It was during one of those mid-morning editorial meetings that usually lose their focus around lunchtime. The procedure is to continue the rap over eats at one of usual bistros. It was Editor Brown's choice this time, so Exec. Ed. Collins and I waited outside while he fetched his ride. As I was being deeply excoriated for some late copy by Collins, I didn't notice what I was climbing into, so, slouched in the back seat, I asked Ed. Brown what we were in, and without muttering a word, he pointed downward, between the front seats.
If there has been one constant from the Saab 99 to the current 9-3, it has been the location of the ignition key. I am serious; I really didn't realize what car I was in until the key was pointed out. I say this with some embarrassment, as I have spent a fair amount of time around Saabs and have even owned a few. It shows just how much the current administration from Trollhaettan has transformed its cars. I wonder, though, if the identity or soul of Saab is being lost and it will eventually turn into just another car company, the nightmare of many a Saab enthusiast since GM took over (quick, what's the Swedish word for Saturn?).

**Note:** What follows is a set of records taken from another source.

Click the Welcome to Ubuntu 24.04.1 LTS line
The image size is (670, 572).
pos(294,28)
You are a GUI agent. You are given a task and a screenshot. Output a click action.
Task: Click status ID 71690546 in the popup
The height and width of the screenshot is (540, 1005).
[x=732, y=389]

How good is the 9-3 Vector? As a performer, it is very good. The 2.0-liter turbo four-banger pumps out an honest 210 ponies at 5500 rpm. A quick run through the gears makes it feel like an aftermarket chip has already been installed, with a smoothness lacking in many of its similarly priced competitors. Straight off, this may the best overall performer in an already overcrowded class.
My previous ride for a week had been our Mercedes Benz C230K Sport, and comparisons to the 9-3 serve several useful points. Let's start with the gearbox. The ratios of the six-speed in the Saab are well matched, and sixth is very comfortable for those long economy runs with the revs buried low on the tach. The Benz, by comparison, requires the driver to be very busy. At times I found myself looking down at the shifter to check what gear I was in, and I was constantly hitting the engine cut-off in first as I tried to get the most out of the motor. Saab's gearbox is perfectly matched to the 2.0 turbo, which pulls strongly throughout the rev range, and I was pleased at how responsive the 9-3 was in almost any situation. The new platform, courtesy of GM, has helped instead of hurt the 9-3's handling. This package is an altogether different animal than its predecessor's underpinnings.

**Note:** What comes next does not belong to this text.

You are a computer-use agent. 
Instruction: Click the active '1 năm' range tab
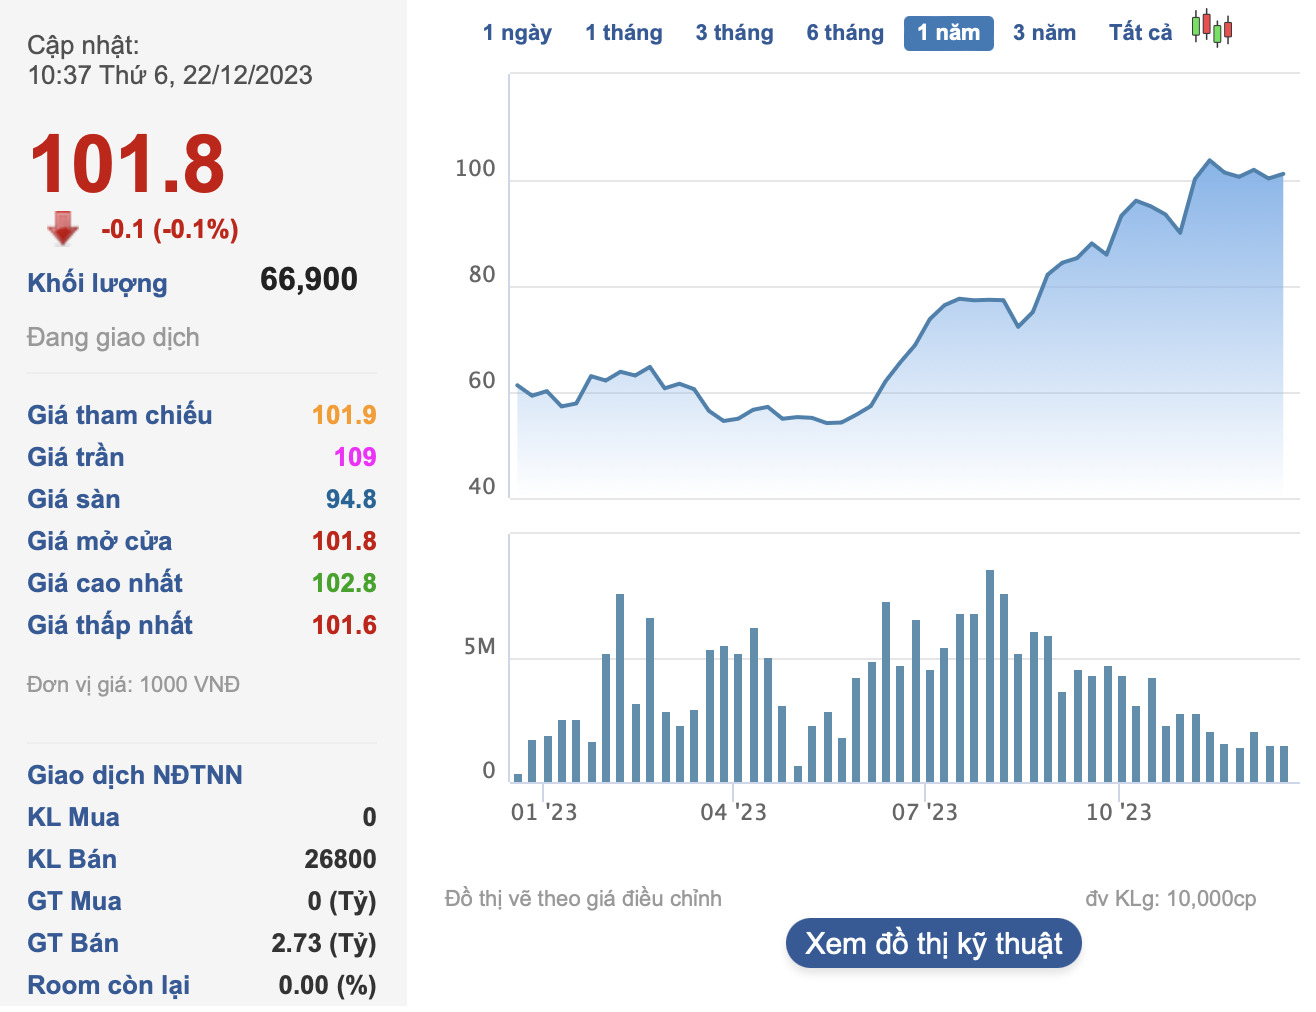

In terms of its looks, it will be interesting to see where new head of design, Michael Mauer, will be taking Saab. Mauer's time at Mercedes is well respected, but with Saab he will get the rare opportunity to establish his vision for future models.
So let's get to the few missiles I have to hurl. Where all of the car's goodness comes undone is from one of the most complicated dash layouts I have ever experienced. While I have no doubt that spending a few minutes with the manual would educate me to a decent understanding of how everything works, that isn't the reason why I like to drive a car. There are very few cars that require such an initial effort. (I leave iDrive out of this rant.) The multi-function radio/CD system is frustratingly ambiguous in operation, and dealing with it in traffic is not recommended.
This seems to a case of being too clever for the sake of being clever. Electronics have replaced mechanicals as the number-one warranty problem these days, so is it really necessary to have miles of wiring for features that sound cool but don't contribute to the reason for wanting a particular car in the first place?
The Saab 9-3 has almost everything going for it: design, great mechanicals, first-rate construction and high quality. Now if they would just clean up the mess on the dash.